The U.S. Centers for Disease Control and Prevention (CDC) recommends that adults get at least 7 hours of sleep every night, but just being in bed isn't enough to meet those requirements. Many people find that even if they allow themselves enough time to get the recommended number of hours, they don't get restful sleep. If you find yourself asking questions like "why do I wake up at 3 a.m. every night?" or "why do I wake up so much at night?" you likely have poor sleep quality. Read on to learn more about its potential causes and how to sleep better throughout the night.

What Causes Poor Sleep Quality?

Problems with sleep quality can have a variety of causes. Before you can begin to explore how to improve your quality of sleep, you need to identify what's interfering with your ability to sleep soundly throughout the night. Some common causes include:

  • Poor sleep habits, like an inconsistent bedtime
  • Stress and anxiety
  • Certain health conditions like asthma, acid reflux, or fibromyalgia
  • Chronic pain
  • Frequent need to urinate due to bladder, kidney, or prostate problems
  • Sleep apnea
  • Consuming alcohol or caffeine in the evening
  • Hormonal imbalance or problems with pineal gland function

If you haven't talked to your doctor about your sleep problems, it's a good idea to consult them before researching how to stay asleep all night. Your medical provider can order tests to determine if you have a chronic condition interfering with your sleep. If you have already been diagnosed with a disorder, there may be ways to change your treatment protocol to improve sleep.

What Is the Pineal Gland?

For many individuals, problems with the pineal gland play a role in poor sleep quality. The pineal gland is a small gland shaped like a pea located in your brain. While doctors do not fully understand it, research has shown that it produces melatonin necessary for sleep.

What Is Melatonin?

Melatonin is a hormone, a substance that serves as a messenger in the body. Its primary job is to regulate your sleep-wake cycle. When it gets dark, the pineal gland releases melatonin. However, scientists don't know precisely how melatonin signals to your body that it's time to sleep. Once it grows light again, the pineal gland stops manufacturing melatonin to keep you awake.

How Do the Pineal Gland and Melatonin Affect Sleep Quality?

When the pineal gland doesn't function properly, you may not have an adequate supply of melatonin available to regulate your sleep cycle properly.
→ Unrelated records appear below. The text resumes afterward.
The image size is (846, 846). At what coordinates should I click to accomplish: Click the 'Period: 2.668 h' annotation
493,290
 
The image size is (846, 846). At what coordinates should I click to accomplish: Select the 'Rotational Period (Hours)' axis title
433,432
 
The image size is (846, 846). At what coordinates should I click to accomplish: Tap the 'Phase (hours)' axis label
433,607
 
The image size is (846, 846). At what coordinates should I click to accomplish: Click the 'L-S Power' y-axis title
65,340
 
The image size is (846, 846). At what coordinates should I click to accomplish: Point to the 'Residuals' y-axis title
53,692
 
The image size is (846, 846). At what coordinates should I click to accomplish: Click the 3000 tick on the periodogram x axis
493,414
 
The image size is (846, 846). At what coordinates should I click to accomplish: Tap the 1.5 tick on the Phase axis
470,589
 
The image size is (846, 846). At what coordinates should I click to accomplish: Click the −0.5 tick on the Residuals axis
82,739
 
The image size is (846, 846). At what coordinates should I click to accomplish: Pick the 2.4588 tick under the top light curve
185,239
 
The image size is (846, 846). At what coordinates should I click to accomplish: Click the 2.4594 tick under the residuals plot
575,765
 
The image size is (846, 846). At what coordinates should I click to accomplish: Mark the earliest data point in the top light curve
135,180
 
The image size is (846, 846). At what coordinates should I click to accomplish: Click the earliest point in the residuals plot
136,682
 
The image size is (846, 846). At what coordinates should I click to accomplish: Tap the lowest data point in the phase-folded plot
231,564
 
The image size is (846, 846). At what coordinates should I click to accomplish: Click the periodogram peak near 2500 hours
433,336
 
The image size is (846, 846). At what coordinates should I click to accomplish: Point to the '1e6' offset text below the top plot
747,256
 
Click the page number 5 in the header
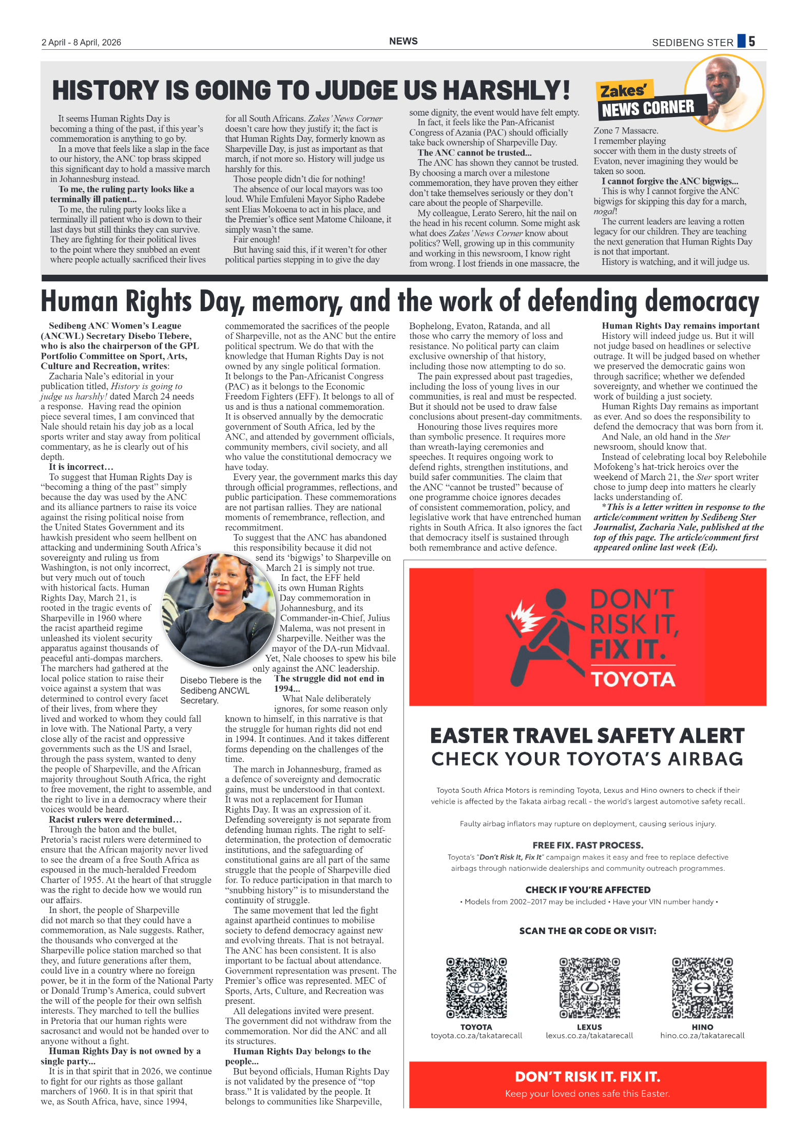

Studies into the pineal gland-melatonin connection have verified that people who suffer from poor sleep quality often have low hormone levels. As a result, they may never reach deep sleep or have a shorter sleep cycle, meaning they get up more frequently during the night.

Sometimes, it is easy to identify why the pineal gland may not be functioning correctly. Blind people, those who work at night and sleep during the day, and individuals who live in parts of the world that have exceptionally long days in the summer and short days in the winter are all more prone to pineal gland dysfunction. In all of these cases, exposure to too much or too little light results in pineal gland dysfunction. Scientists are still working to determine what else may contribute to problems with the pineal gland.

Stay Asleep and Improve Sleep Quality with Melatonin

Many people who are looking for answers for how to improve deep sleep turn to melatonin supplements. These products may contain animal-derived melatonin or a synthetic form of the hormone. Taking supplements may increase the amount of melatonin present in your brain to help you sleep better.

What the Science Says

Numerous studies have been conducted to find out the answer to the question, "does melatonin help you stay asleep?" Reviews of clinical studies have found that melatonin may help to reduce sleep problems related to jet lag. In addition, research shows that people who suffer from delayed sleep-wake phase disorder often experience better sleep when taking melatonin. These individuals typically have trouble sleeping before 2 to 6 a.m. and tend to sleep later in the day as a result. While melatonin may not improve sleep in everyone, numerous clinical studies suggest that it can provide significant benefits.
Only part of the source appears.